As we remarked earlier, spaCy training code works with JSON file format. Let's see the details of training the data format.

For the NER, you need to provide a list of pairs of sentences and their annotations. Each annotation should include the entity type, the start position of the entity in terms of characters, and the end position of the entity in terms of characters. Let's see an example of a dataset:

training_data = [

("I will visit you in Munich.",  {"entities": [(20, 26, "GPE")]}),

("I'm going to Victoria's house.", {

                                                      

"entities": [

                                                                

        (13, 23, "PERSON"),  

                                                                

       (24, 29, "GPE")

                                                         ]})

("I go there.", {"entities": []})

]  

This dataset consists of three example pairs. Each example pair includes a sentence as the first element. The second element of the pair is a list of annotated entities. In the first example sentence, there is only one entity, Munich. This entity's label is GPE and starts at the 20th character position in the sentence and ends at the 25th character. Similarly, the second sentence includes two entities; one is PERSON, Victoria's, and the second entity is GPE, house. The third sentence does not include any entities, hence the list is empty.

We cannot feed the raw text and annotations directly to spaCy. Instead, we need to create an Example object for each training example.
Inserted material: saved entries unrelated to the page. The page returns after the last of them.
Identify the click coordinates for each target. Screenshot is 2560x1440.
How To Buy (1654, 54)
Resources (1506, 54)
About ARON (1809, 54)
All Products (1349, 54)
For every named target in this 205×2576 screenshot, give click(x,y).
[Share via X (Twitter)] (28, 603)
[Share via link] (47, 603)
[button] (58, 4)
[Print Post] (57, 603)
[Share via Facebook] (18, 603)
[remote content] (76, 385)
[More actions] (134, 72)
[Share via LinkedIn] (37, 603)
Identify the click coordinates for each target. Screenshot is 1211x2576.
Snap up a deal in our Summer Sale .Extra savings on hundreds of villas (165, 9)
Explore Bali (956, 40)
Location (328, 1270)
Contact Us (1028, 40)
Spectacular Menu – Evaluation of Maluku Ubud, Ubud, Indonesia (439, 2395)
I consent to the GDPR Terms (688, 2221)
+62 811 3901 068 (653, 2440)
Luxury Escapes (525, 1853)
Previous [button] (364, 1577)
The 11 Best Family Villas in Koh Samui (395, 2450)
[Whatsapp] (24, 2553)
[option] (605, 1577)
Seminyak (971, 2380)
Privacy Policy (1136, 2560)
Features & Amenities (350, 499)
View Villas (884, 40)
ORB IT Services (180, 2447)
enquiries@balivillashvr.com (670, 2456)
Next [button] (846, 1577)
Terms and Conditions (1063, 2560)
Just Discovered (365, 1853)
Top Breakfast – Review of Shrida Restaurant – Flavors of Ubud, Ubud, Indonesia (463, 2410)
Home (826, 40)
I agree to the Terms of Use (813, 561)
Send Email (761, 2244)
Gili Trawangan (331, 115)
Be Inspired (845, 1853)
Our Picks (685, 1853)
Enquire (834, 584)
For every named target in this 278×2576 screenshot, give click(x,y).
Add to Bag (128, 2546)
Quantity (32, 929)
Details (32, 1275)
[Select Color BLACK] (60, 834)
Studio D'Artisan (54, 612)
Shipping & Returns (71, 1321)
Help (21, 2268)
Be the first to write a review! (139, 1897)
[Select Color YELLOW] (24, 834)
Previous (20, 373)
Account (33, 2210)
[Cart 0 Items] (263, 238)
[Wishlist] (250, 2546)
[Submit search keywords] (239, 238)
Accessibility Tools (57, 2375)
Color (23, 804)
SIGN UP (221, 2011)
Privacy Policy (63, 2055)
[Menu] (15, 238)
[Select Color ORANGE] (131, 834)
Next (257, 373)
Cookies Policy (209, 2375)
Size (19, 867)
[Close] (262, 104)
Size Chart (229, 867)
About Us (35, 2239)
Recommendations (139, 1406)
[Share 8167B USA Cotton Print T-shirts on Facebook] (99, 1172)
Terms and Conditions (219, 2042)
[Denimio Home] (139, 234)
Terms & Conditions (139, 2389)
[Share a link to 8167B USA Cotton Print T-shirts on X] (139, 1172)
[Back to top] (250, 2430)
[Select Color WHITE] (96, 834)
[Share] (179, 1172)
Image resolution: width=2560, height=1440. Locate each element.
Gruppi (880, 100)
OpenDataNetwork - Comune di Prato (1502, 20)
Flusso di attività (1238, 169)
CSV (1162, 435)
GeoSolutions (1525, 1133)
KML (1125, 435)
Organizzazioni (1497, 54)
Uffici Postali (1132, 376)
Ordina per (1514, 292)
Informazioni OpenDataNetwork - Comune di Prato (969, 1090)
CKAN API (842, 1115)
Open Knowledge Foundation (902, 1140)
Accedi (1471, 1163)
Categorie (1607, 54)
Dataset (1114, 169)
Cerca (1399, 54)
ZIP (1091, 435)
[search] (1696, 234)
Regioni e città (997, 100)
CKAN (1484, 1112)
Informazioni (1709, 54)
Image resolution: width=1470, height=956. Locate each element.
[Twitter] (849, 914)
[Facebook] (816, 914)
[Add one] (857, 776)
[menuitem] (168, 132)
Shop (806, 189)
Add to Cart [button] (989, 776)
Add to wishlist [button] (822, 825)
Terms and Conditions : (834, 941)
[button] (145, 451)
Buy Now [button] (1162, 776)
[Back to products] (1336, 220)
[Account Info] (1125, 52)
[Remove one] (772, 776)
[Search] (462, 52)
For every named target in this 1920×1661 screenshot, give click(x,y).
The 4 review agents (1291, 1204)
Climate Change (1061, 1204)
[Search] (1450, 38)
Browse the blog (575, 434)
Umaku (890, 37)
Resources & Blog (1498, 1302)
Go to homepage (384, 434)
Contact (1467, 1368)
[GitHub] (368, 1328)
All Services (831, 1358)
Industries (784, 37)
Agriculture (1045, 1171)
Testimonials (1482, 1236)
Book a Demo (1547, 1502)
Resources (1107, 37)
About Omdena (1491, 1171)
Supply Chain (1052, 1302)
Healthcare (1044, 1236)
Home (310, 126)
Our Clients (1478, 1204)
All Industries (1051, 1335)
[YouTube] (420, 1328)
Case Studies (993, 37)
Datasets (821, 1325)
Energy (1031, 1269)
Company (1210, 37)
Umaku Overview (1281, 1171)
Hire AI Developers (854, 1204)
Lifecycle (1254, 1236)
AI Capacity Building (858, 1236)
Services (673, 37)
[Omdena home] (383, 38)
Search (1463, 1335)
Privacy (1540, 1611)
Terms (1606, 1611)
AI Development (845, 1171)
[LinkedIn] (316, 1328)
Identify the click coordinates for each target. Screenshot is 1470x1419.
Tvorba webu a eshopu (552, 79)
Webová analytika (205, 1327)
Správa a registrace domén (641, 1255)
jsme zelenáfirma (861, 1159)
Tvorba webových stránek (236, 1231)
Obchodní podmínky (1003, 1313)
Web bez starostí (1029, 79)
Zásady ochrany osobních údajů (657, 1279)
Let's see the code:

import spacy

from spacy.training import Example

nlp = spacy.load("en_core_web_md")

doc = nlp("I will visit you in Munich.")

annotations =  {"entities": [(20, 26, "GPE")]}

example_sent = Example.from_dict(doc, annotations)

In this code segment, first, we created a doc object from the example sentence. Then we fed the doc object and its annotations in a dictionary form to create an Example object. We'll use Example objects in the next section's training code.

Creating example sentences for training the dependency parser is a bit different, and we'll cover this in the Training a pipeline component from scratch section.

Now, we're ready to train our own spaCy models. We'll first see how to update an NLP pipeline statistical model. For this purpose, we'll train the NER component further with the help of our own examples.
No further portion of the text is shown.